Reinforcement Learning tutorial

Posted March 22 by Rokas Balsys


Asynchronous Actor-Critic Agent:

In this tutorial I will provide an implementation of Asynchronous Advantage Actor-Critic (A3C) algorithm in Tensorflow and Keras. We will use it to solve a simple challenge in Pong environment! If you are new to Deep Learning and Reinforcement Learning, I suggest checking out my previous tutorials before going through this post in order to understand all the building blocks which will be utilized here. If you have been following the series: thank you! Writing these tutorials I have learned so much about RL in the past months, and am happy to share it with everyone.

So what is A3C? The A3C algorithm was released by Google’s DeepMind group in 2016, and it essentially beated DQN. It was faster, simpler, more robust, and able to achieve much better scores on the standard Deep RL tasks. On top of all that it could work in continuous as well as discrete action spaces. A3C became the go-to Deep RL algorithm for new challenging problems with complex state and action spaces.

Asynchronous Advantage Actor Critic is quite hard to implement. Let’s start by breaking down the name, and then the mechanics behind the algorithm itself.

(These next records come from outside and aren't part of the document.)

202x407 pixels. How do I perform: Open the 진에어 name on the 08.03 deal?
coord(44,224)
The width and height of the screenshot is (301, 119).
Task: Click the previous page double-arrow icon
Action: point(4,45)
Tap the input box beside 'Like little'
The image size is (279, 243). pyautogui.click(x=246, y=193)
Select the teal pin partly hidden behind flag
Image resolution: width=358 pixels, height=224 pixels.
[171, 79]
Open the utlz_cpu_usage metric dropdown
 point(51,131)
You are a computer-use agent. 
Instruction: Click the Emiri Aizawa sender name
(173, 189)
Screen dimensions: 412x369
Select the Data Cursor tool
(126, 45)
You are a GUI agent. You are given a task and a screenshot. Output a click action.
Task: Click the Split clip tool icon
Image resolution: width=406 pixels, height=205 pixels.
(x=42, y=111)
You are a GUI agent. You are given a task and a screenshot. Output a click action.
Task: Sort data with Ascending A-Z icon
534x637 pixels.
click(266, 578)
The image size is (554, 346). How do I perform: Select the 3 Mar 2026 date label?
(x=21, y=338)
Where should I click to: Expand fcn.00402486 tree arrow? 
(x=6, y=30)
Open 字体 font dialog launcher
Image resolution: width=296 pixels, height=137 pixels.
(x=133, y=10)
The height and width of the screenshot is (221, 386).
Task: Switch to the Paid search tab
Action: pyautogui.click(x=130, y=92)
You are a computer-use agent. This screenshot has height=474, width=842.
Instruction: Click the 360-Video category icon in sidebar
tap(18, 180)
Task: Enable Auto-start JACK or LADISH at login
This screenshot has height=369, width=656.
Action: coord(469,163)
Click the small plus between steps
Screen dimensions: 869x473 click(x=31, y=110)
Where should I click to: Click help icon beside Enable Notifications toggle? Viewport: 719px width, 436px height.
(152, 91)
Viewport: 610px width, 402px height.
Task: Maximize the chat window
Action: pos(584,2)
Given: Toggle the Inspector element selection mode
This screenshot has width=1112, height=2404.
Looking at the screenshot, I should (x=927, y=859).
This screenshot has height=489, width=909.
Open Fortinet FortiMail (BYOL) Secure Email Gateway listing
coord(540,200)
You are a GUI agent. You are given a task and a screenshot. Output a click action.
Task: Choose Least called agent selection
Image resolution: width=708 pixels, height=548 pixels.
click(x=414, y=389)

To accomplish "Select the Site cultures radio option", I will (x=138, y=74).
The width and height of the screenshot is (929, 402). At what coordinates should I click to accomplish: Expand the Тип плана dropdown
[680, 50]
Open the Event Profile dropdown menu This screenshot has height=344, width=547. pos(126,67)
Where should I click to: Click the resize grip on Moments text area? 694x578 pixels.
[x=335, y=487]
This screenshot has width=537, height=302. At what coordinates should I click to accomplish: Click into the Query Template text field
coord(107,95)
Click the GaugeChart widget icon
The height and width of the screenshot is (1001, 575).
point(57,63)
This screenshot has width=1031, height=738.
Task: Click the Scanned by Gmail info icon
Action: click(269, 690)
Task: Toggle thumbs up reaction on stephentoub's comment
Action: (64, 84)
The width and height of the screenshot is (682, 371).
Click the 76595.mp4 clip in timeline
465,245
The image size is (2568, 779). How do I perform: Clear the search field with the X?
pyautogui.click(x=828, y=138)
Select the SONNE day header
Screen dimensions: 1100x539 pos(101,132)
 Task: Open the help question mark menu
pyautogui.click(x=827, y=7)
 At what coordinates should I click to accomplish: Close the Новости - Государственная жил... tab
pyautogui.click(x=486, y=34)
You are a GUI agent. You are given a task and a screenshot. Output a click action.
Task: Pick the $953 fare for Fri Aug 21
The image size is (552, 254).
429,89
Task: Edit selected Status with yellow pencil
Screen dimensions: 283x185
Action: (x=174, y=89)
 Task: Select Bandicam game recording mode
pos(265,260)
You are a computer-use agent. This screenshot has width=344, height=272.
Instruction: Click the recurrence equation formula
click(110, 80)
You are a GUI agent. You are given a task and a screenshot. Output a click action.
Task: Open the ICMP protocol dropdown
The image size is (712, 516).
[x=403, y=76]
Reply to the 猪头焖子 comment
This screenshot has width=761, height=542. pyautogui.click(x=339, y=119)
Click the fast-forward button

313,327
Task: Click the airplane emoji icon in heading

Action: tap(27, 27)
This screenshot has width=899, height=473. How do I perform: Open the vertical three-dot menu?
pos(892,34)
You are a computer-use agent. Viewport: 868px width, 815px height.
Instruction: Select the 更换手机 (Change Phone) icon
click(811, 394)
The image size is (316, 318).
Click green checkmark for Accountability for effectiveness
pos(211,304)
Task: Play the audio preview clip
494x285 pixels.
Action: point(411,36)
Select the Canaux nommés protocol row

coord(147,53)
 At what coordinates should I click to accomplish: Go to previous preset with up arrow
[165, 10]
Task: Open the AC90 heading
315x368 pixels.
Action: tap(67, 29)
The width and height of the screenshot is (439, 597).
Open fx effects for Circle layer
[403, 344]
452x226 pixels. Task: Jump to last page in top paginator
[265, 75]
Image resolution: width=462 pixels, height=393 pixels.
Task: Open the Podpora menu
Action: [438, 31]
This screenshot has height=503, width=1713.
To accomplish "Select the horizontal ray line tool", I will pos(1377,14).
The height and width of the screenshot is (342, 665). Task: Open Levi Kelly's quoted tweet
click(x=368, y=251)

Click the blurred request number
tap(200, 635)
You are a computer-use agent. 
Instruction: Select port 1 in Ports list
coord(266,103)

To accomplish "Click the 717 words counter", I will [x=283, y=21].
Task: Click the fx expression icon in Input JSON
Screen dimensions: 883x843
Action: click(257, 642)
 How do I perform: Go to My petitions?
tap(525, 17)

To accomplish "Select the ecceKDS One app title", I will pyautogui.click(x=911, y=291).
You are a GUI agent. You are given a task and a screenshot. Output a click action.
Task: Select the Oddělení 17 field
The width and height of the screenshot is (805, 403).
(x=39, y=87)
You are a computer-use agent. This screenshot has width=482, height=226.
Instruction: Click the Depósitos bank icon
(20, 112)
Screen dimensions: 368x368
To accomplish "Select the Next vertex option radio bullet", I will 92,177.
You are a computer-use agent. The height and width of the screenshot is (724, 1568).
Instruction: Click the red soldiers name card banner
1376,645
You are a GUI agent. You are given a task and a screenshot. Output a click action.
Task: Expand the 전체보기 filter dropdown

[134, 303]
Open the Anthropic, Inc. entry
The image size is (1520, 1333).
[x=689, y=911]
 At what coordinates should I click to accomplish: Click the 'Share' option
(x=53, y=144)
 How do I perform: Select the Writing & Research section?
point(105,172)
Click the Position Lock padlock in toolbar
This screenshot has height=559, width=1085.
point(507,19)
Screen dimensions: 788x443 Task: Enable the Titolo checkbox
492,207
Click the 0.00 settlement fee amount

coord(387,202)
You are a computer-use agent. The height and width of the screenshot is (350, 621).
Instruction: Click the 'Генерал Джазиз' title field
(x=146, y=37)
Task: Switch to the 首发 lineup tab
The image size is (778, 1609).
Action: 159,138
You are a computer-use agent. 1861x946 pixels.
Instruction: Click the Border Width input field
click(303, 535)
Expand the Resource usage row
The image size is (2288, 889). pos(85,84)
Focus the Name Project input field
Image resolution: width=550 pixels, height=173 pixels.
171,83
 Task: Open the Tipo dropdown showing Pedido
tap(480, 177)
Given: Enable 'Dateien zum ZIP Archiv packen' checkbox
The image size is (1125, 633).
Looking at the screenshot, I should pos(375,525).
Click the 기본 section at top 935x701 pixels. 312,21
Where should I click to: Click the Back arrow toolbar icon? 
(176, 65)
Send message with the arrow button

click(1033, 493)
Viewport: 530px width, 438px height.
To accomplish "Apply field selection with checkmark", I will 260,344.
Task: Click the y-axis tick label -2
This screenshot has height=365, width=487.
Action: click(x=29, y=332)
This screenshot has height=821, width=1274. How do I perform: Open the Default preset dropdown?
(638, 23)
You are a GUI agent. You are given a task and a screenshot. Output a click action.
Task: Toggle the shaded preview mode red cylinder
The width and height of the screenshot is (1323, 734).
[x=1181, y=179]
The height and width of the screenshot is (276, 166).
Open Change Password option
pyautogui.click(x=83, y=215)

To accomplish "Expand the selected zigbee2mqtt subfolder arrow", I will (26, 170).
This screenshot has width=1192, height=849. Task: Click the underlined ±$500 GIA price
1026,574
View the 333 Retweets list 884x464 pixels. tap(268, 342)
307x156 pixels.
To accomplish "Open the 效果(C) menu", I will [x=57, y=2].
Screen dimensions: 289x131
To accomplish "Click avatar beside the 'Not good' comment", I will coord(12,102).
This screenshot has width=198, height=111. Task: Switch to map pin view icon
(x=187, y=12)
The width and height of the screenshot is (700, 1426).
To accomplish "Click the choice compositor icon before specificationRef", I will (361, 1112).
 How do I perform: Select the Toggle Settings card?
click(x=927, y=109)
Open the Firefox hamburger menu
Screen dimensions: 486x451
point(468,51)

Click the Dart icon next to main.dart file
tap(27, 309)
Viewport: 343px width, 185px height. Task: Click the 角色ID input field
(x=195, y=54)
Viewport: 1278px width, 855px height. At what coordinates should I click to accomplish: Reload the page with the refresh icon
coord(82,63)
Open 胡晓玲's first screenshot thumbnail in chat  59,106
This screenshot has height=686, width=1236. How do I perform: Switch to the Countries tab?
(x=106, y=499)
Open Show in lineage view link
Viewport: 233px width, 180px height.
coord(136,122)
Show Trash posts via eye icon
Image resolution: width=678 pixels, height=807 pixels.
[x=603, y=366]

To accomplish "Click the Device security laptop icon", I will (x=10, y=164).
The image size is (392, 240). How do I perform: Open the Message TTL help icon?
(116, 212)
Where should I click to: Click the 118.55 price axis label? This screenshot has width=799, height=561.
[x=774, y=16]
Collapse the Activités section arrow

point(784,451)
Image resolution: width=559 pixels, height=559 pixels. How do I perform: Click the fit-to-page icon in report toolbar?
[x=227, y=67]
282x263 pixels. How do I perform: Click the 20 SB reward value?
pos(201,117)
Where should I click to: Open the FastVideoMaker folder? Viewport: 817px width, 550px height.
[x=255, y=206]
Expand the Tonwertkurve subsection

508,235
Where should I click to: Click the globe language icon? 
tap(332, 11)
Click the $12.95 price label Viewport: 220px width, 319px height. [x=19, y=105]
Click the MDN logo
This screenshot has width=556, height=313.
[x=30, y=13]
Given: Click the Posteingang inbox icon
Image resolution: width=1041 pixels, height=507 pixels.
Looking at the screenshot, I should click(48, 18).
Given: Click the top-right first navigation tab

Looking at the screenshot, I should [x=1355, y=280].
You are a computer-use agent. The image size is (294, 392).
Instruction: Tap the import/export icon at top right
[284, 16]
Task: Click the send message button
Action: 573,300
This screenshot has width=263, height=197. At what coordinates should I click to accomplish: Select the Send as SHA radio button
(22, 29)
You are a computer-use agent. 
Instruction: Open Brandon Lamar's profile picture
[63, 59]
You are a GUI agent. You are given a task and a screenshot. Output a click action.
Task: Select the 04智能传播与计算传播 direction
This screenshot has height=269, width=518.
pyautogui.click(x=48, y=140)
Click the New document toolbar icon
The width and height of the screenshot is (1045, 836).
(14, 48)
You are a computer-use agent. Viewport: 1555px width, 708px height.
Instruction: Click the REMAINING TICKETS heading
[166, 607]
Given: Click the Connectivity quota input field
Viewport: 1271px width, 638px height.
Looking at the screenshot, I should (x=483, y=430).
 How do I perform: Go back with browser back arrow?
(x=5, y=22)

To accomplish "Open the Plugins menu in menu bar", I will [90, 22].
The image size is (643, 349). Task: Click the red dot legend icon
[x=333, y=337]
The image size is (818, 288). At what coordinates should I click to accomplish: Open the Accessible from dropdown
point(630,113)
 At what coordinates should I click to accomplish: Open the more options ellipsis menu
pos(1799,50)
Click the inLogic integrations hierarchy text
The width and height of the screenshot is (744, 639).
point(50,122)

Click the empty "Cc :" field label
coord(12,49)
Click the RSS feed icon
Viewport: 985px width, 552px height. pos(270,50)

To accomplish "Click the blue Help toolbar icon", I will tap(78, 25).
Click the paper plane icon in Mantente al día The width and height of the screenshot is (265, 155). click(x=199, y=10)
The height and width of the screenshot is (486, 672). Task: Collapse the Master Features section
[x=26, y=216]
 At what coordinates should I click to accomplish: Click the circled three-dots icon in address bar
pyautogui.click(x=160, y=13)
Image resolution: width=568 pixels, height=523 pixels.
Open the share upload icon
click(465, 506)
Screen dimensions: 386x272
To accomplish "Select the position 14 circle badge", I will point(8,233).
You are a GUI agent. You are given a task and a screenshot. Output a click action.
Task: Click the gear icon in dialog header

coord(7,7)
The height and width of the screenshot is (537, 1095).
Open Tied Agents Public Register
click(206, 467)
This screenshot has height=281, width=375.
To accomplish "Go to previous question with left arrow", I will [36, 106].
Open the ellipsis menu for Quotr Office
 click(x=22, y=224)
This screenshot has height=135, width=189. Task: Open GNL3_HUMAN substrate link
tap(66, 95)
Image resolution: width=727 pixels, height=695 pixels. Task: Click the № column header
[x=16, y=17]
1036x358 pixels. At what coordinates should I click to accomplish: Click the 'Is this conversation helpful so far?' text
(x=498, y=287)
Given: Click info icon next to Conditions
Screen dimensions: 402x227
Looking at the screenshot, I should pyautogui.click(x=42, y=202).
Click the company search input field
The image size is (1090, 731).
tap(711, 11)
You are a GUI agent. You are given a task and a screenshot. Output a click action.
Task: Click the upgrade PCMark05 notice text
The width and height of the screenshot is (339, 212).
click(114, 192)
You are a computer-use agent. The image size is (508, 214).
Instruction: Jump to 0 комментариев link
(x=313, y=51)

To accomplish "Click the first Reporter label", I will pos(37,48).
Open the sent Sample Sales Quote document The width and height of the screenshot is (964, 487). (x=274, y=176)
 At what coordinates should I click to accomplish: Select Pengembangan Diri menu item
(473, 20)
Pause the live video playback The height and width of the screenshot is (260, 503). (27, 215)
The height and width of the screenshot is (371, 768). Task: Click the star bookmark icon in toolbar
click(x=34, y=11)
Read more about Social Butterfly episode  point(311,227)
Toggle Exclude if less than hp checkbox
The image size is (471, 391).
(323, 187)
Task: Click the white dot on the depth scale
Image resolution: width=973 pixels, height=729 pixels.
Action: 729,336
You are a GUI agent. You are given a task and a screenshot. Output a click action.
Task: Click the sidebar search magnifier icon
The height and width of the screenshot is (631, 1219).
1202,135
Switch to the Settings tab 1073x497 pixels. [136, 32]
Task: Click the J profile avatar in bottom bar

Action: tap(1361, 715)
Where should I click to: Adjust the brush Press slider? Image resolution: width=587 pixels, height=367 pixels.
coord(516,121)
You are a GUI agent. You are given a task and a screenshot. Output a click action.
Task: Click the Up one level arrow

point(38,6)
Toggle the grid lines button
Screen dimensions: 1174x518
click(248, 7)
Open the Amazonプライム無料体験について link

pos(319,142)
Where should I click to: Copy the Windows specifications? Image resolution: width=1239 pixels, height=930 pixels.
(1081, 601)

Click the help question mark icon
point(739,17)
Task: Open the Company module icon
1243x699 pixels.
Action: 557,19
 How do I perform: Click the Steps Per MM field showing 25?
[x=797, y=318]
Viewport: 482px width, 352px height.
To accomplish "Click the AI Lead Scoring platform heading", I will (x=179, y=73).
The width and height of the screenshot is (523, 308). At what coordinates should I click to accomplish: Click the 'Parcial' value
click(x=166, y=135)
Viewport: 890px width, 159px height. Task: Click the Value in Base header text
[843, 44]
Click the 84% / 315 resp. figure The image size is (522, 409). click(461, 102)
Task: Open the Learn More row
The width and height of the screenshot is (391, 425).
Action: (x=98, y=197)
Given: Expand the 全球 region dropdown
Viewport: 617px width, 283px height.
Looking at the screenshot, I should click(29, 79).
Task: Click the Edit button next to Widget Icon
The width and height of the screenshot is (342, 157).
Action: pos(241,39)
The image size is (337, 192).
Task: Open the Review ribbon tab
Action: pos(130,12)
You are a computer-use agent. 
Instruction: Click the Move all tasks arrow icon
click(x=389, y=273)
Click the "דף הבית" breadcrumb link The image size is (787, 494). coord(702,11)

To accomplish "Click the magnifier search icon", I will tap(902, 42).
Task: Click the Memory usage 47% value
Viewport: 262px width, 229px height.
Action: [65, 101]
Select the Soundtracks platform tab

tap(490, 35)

  • Asynchronous: The algorithm is an asynchronous algorithm where multiple worker agents are trained in parallel, each with their own environment. This allows our algorithm to not only train faster as more workers are training in parallel, but also to attain a more diverse training experience as each workers’ experience is independent.
  • Advantage: Advantage is a metric to judge both how good its actions were, but also how they turned out. This allows the algorithm to focus on where the network's predictions were lacking. Intuitively, this allows us to measure the advantage of taking action, a, over following the policy π at the given time step.
  • Actor-Critic: The Actor-Critic aspect of the algorithm uses an architecture that shares layers between the policy and value function.

How does A3C work?

At a high level, the A3C algorithm uses an asynchronous updating scheme that operates on fixed-length time steps of experience in continuous environment and batched-length time steps of experience in episodic environment. It will use these segments to compute estimators of the rewards and the advantage function. Each worker performs the following workflow cycle:

  1. Fetch the global network parameters
  2. Interact with the environment by following the local policy for n number of steps.
  3. Calculate value and policy loss
  4. Get gradients from losses
  5. Update the global network
  6. Repeat

With this training steps, we expect to see a linear speed up with the number of agents. However, the number of agents our machine can support is bound by the number of CPU cores available. In addition, A3C can even scale to more than one machine, and some newer research (such as IMPALA) supports scaling it even further. Check out the link for more in-depth information!

Implementation:

Because I already implemented A2C agent in my previous tutorial, this part won't affect agent code that much, we simply need to make our agents work in parallel. Let’s first define what kind of model we’ll be using. The master agent will have the global network and each local worker agent will have a copy of this network in their own process.

parallel_training.png

So I use my previous A2C tutorial code as backbone, because we only need to make it work asinchronously. So first what I do is I import necessary libraries which we will use to make TensorFlow and Keras work in parallel environments:

# import needed for threading
import tensorflow as tf
from keras.backend.tensorflow_backend import set_session
import threading
from threading import Thread, Lock
import time

# configure Keras and TensorFlow sessions and graph
config = tf.ConfigProto()
config.gpu_options.allow_growth = True
sess = tf.Session(config=config)
set_session(sess)
K.set_session(sess)
graph = tf.get_default_graph()

Next we can move to our initialization step, now we will use local environment memory instead of global, so we are removing following lines:

self.states, self.actions, self.rewards = [], [], []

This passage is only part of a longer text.